The client, a Fortune 500 enterprise technology company, adopted Microsoft E5 in 2017, relying on the default settings supplied at implementation. When presented with the option of a license upgrade in 2020, the client, concerned about the overwhelming number of security alert notifications generated by Defender for Cloud Apps, preferred to gain more visibility into how users interacted with cloud applications within the active directory (API) before making a decision.
Microsoft turned to Collective Insights for its expertise with E5 implementations to assess the client’s concerns and develop a solution and initiatives that would allow the company to more effectively manage threat analysis and reduce the risk of non-secure cloud applications.
The client’s most immediate challenge was dealing with such an overwhelming quantity of security alerts in real-time, many of which proved to be not applicable and/or duplicative in nature. Monitoring so many different potential security threats and trying to identify which were credible had become more hassle than it was worth, and as a result, the client had ignored the alerts and did not know where to start.
Our team also needed to consider the broader operational impact of blocking the unsecure cloud applications in the effort to reduce the quantity of security alerts. The client would need established workflows for sanctioning apps, as well as a protocol for managing requests for unsanctioned ones. In order to ensure a successful solution, they would have to pinpoint, and remedy, the impact to day-to-day operations across several departments with clear governance and communication protocols.
Key considerations and concerns included:
- Should there be a weekly executive summary report for risky apps, new popular apps, new high-volume apps?

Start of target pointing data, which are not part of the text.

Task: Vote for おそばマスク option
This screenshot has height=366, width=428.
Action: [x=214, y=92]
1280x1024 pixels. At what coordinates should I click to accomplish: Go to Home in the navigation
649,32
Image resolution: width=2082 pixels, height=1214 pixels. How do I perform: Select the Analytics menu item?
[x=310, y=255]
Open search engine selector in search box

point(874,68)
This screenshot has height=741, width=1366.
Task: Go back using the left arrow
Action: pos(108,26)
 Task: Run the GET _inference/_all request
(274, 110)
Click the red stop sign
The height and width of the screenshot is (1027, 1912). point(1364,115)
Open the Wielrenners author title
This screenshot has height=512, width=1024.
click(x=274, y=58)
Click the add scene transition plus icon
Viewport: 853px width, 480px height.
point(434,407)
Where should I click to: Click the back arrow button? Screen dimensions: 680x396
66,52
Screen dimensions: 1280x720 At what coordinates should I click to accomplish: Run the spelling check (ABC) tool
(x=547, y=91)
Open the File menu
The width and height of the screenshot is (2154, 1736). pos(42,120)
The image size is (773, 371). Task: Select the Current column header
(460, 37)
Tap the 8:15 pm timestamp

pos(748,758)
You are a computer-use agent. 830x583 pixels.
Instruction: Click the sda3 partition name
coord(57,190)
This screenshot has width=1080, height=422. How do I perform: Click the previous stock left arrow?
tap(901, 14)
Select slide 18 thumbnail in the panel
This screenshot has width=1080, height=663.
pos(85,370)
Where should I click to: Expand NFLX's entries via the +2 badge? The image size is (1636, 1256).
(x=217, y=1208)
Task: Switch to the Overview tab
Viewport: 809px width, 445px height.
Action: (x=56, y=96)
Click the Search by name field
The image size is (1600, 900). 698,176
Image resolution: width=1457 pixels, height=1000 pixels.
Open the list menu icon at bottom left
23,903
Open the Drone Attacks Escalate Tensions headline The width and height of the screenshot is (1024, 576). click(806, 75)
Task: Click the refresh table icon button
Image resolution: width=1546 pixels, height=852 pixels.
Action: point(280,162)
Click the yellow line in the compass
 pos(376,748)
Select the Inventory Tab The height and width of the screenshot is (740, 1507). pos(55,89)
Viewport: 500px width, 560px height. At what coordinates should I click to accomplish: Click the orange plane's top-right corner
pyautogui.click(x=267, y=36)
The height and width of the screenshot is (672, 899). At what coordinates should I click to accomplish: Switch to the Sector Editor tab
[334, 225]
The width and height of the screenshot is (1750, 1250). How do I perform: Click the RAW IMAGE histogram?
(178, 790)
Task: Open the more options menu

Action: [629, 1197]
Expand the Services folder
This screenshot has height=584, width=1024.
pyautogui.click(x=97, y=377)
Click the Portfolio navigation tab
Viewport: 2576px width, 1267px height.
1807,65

- What is the escalation path when a user identifies a legitimate business use for an unsanctioned app?
- Will the client provide end users with alternative business approved apps when blocking unsanctioned apps?
- Should backend automation permissions be used to block anything net new at a certain risk level?
At the core of all these challenges was the need to strike a balance between optimizing security levels while maintaining sufficient usability and enabling productivity for everyday users.
“By delivering an operational process and policies for dealing with risky business applications, we helped the security team not only get comfortable using Defender but also manage the expectations and requests of various departments moving forward. As a result, they were able to prepare the broader organization and help them anticipate and understand changes that would ultimately strengthen the company’s security posture and operating system as a whole.”
– Chris Garber, Solution Architect
Solutions & Approach
The first goal was to reduce the level of intel security personnel would have to sort through on a daily basis to a specific, core set of alerts relevant to the organization. The solution would allow the security team to receive alerts only from the original source and not across multiple areas.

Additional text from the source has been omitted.